Può la forma di un tubetto di rossetto rivelare la personalità di chi lo usa?
Spesso, gli oggetti che utilizziamo tutti i giorni in maniera automatica e ripetitiva, vengono dati per scontati. Non ci si sofferma mai a guardarli con attenzione. Ad esempio, raramente si guarda un rossetto dopo averlo svitato, domandandosi allo stesso tempo come abbia assunto la forma che ha.
L’artista Stacy Greene, lo ha fatto.
Dopo una serata passata in compagnia alla Whitney Biennal, alla sua amica Rosie cade il rossetto dalla borsa. Greene si china, glielo raccoglie, e svitandolo, nota la sua forma. Più avanti dichiarerà: “il rossetto di Rosie mi ha entusiasmato più di qualsiasi altra cosa avessi visto al Whitney”. L’episodio la rende curiosa di scoprire lo stato dei rossetti di amiche e conoscenti. Nasce così Lipsticks, una serie di 28 primi piani di tubetti di rossetto che si distinguono per forma, colore e condizioni, e che portano i nomi delle rispettive proprietarie. Le diverse caratteristiche dei tubetti derivano dalle differenti tecniche di applicazione, e restituiscono un quadro un po’ offuscato, ma estremamente intrigante, della personalità di chi li ha utilizzati.

Le varie tipologie
Pur non conoscendo le storie dietro quei tubetti di materia pastosa, modellati in maniera quasi scultorea, si possono comunque individuare quattro grandi categorie nelle quali poterli raggruppare, tentando di tracciarne i profili.
Ci sono tubetti regolari, con il normale taglio obliquo di produzione ancora ben visibile, solo un po’ più stondato per via dell’uso. È questa la varietà più comune, ordinaria, di chi utilizza il rossetto tenendo conto della sua naturale forma, fatta per seguire le labbra. Poi, ci sono tubetti piatti, quasi stroncati. La forma suggerisce l’uso tramite l’ausilio di un pennellino, e quindi, che il proprietario sia una persona che applica il prodotto in maniera attenta, meticolosa, il più precisa possibile.
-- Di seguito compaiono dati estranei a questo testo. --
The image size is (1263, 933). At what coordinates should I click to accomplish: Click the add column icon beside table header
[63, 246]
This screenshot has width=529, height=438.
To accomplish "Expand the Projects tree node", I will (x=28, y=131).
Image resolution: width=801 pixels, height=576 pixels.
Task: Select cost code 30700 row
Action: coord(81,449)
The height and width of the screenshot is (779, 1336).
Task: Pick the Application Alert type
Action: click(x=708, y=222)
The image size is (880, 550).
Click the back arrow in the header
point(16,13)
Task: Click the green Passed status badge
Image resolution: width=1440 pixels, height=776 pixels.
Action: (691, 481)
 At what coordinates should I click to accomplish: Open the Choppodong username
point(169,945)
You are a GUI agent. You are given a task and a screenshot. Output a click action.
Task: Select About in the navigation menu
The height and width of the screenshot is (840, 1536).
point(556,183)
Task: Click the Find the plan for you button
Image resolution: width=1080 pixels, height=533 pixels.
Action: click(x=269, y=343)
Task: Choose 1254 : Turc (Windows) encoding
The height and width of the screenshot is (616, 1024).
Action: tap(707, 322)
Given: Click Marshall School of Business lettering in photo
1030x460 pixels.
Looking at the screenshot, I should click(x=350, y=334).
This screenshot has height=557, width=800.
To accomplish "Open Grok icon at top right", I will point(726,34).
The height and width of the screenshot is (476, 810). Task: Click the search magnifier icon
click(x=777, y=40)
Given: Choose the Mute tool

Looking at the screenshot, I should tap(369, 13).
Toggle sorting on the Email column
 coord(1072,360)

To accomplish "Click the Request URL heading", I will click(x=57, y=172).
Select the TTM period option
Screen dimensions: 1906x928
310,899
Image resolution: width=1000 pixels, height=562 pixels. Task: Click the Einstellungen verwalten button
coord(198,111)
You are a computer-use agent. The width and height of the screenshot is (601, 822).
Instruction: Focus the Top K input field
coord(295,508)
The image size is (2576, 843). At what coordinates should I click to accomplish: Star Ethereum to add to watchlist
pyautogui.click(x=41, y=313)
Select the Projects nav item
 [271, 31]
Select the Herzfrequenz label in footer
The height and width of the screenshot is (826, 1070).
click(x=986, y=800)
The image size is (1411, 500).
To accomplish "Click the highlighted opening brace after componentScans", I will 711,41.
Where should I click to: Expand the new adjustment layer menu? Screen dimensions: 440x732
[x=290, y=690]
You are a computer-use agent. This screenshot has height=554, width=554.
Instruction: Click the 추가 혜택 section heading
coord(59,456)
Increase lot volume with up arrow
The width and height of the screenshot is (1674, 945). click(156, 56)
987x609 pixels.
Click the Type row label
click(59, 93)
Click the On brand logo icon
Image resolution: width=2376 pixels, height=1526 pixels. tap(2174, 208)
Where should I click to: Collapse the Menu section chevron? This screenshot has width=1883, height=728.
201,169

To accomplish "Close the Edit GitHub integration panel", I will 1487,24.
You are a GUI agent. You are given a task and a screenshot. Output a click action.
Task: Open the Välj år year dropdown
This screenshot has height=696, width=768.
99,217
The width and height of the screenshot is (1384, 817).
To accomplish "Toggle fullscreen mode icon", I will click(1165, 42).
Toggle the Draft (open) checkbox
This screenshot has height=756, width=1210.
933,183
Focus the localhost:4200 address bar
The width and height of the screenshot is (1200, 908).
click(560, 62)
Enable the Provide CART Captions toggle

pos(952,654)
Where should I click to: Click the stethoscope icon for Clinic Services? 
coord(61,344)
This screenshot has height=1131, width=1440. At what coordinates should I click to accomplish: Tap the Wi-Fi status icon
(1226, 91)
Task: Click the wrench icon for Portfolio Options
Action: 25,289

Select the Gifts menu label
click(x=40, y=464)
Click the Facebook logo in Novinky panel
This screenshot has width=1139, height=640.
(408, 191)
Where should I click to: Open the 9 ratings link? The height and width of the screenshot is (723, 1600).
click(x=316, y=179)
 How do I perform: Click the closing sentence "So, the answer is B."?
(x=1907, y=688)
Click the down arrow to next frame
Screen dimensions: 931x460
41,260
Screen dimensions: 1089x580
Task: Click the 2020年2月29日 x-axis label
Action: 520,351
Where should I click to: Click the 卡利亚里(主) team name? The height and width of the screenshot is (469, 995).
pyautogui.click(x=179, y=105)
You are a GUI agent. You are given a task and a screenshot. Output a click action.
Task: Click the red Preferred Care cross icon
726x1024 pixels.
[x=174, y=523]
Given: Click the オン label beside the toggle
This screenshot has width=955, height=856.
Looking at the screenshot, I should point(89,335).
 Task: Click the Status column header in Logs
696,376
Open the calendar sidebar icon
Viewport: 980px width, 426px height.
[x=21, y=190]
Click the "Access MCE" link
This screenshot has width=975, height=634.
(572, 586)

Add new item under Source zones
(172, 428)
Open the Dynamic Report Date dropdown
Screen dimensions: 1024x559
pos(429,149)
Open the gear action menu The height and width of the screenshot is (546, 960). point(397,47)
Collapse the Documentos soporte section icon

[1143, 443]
Andando avanti poi, ci sono i rossetti con le forme più insolite. Alcuni sembrano essere a punta, suggerendo che siano stati utilizzati da entrambi i lati. Altri formano improbabili sagome, come ad esempio Ellen, uno dei più emblematici, con la sua forma a spirale che sembra impossibile da replicare. In realtà, rivelerà Greene più avanti, sua zia Ellen applicava il suo rossetto con un piccolo pennello, scegliendo di volta in volta il punto dal quale prelevare il prodotto, ottenendo così l’inusuale forma a cavatappi.
Infine, abbiamo quelli più usati, forse tanto, troppo amati. Insomma, vissuti a pieno. Tubetti vuoti, scavati, graffiati, alcuni sembrano addirittura esser stati presi a morsi. Il rossetto di Gwen ad esempio, forse il più distrutto (e discusso) della serie, era finito per sbaglio in lavatrice durante un lavaggio, uscendone rovinato.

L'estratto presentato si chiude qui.